"Es bueno publicar papers, pero es mucho mejor si desarrollamos tecnologías que tengan impacto", planteó el presidente del INIA de Uruguay
06:05 hs - Miércoles 05 de Agosto de 2026
Cómo escalar la innovación que el agro necesita. Esa fue la consigna que reunió este martes en el Congreso Aapresid a los máximos referentes de los Institutos Nacionales de Investigación Agropecuaria (INIAs) de Latinoamérica, los organismos que en cada país cumplen el rol que en la Argentina cumple el Inta.

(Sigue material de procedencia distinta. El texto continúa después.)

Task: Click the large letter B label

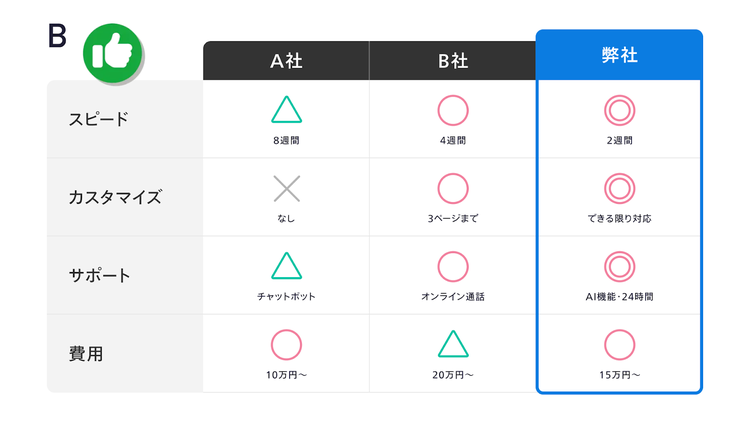Action: click(x=57, y=35)
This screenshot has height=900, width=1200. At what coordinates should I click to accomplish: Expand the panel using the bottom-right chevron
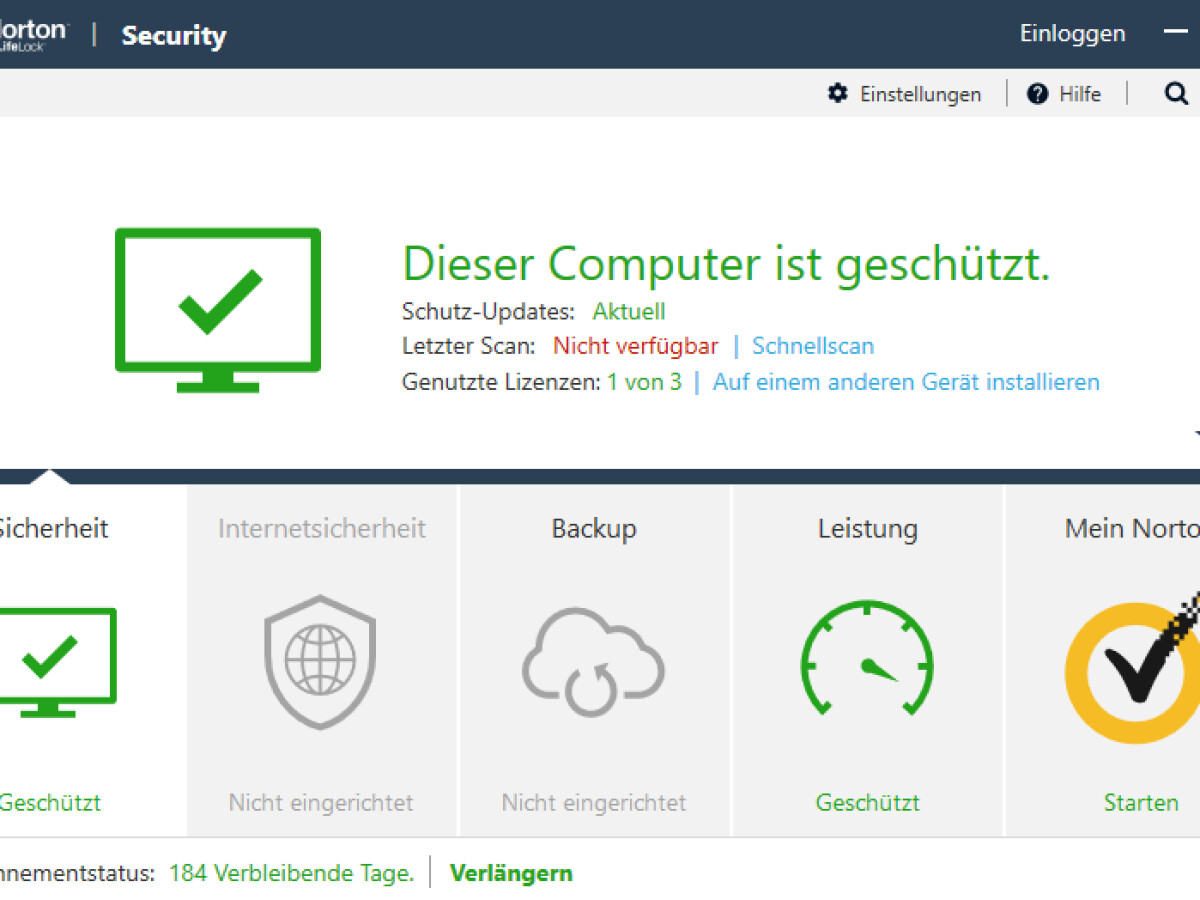pyautogui.click(x=1193, y=433)
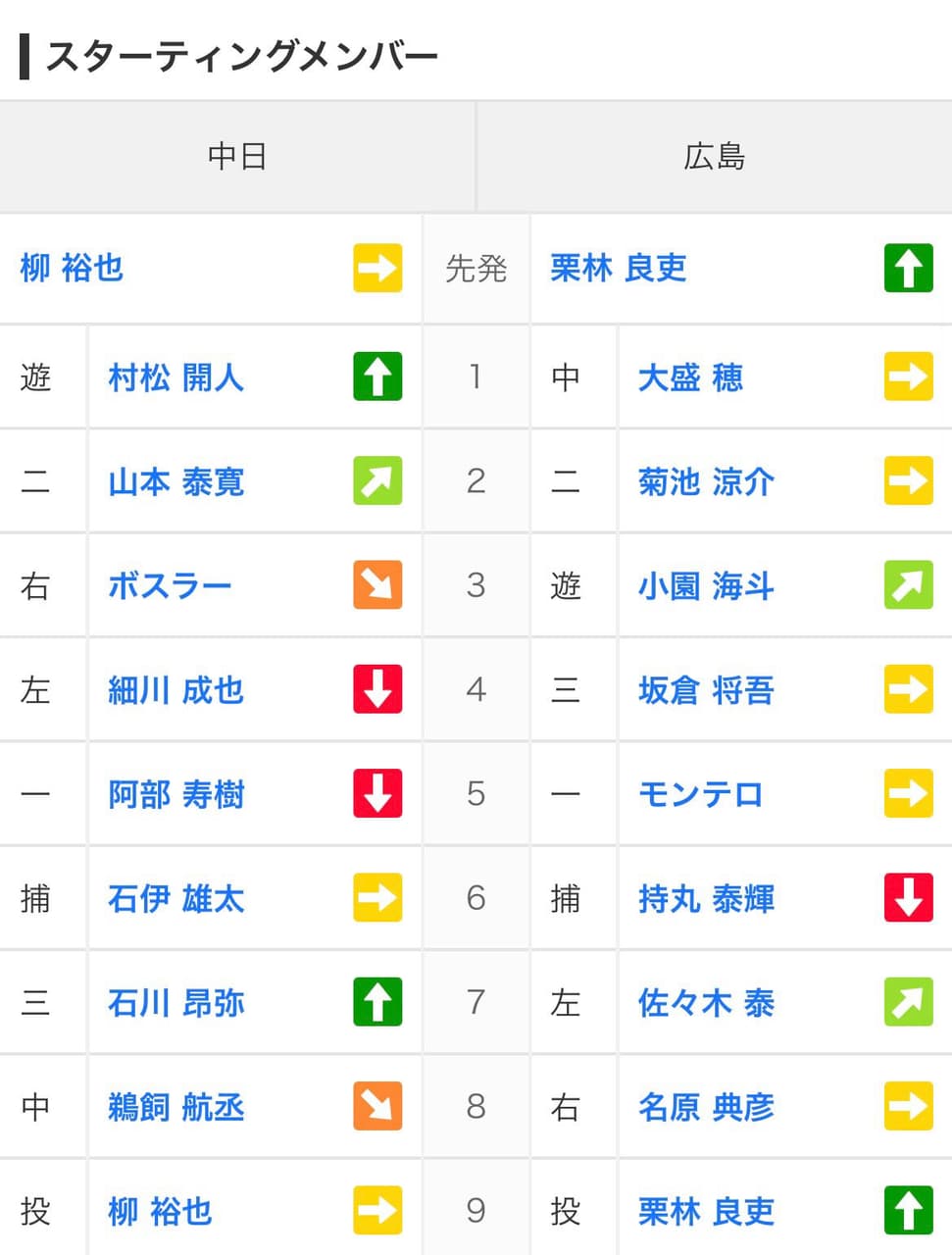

Participaron Silvia Massruhá, presidenta de Embrapa (Brasil); Carlos Furche, director nacional del INIA de Chile; Miguel Sierra, presidente del INIA de Uruguay; Orlando Noldin, director general de Programas de Investigación del IPTA de Paraguay; y Nicolás Bronzovich, presidente del INTA.
Con las particularidades de cada país, el desafío que identificaron fue el mismo: lograr un escalado de la innovación en el agro, es decir, acortar el camino entre la investigación y la decisión del productor.
"Ya no sirven investigaciones que demoren 10 o 15 años en obtener una innovación, porque el mundo camina mucho más rápido que eso. Necesitamos que el proceso de investigación e innovación se acelere", afirmó Furche.
Sierra lo planteó desde otro ángulo: "Es bueno publicar papers, pero es mucho mejor si desarrollamos tecnologías que tengan impacto y transformen la realidad de los productores".
Madurez tecnológica y el rol del campo
El uruguayo mencionó dos dimensiones a tener en cuenta. La primera, la madurez tecnológica, “porque América Latina está en un estado de desarrollo muy primario y hay que entender cómo llevar las publicaciones científicas a esa escala”.
La segunda es un abordaje integral que, afirmó, "debe tener en cuenta la transferencia de tecnología, la IA, la gobernanza de las plataformas, la propiedad intelectual y el uso de datos, entre otros aspectos".
"En cada lugar, el escalado debe ser articulado por actores sociales, políticos, científicos y empresariales que lo hagan efectivo", señaló.
Un aspecto fundamental que destacó la presidente de Embrapa, Silvia Massruhá, fue la necesidad de medir el impacto que puede generar el escalado tecnológico tanto en lo ambiental como en lo social, y usar las nuevas tecnologías para gestionar el riesgo y generar una agricultura preventiva.
Bronzovich, en tanto, se refirió a los desafíos de la transformación digital y sostuvo que "la agenda ya está definida por el mercado". Sin delegar la responsabilidad del Estado y los organismos públicos, marcó el rol que deben tener los privados para dejar de ser "ejecutores de proyectos de investigación" y convertirse en "plataformas donde la investigación ocurre".
Desde Paraguay, Noldin contó cómo el IPTA viene reformulando sus políticas alrededor de un objetivo concreto: hambre cero.
El panel formó parte de la primera jornada de la 34º edición del Congreso Aapresid con la fuerza de Expoagro, que se desarrolla hasta el jueves 6 de agosto en el Salón Metropolitano bajo el lema "Nuestro Suelo, Nuestra Voz".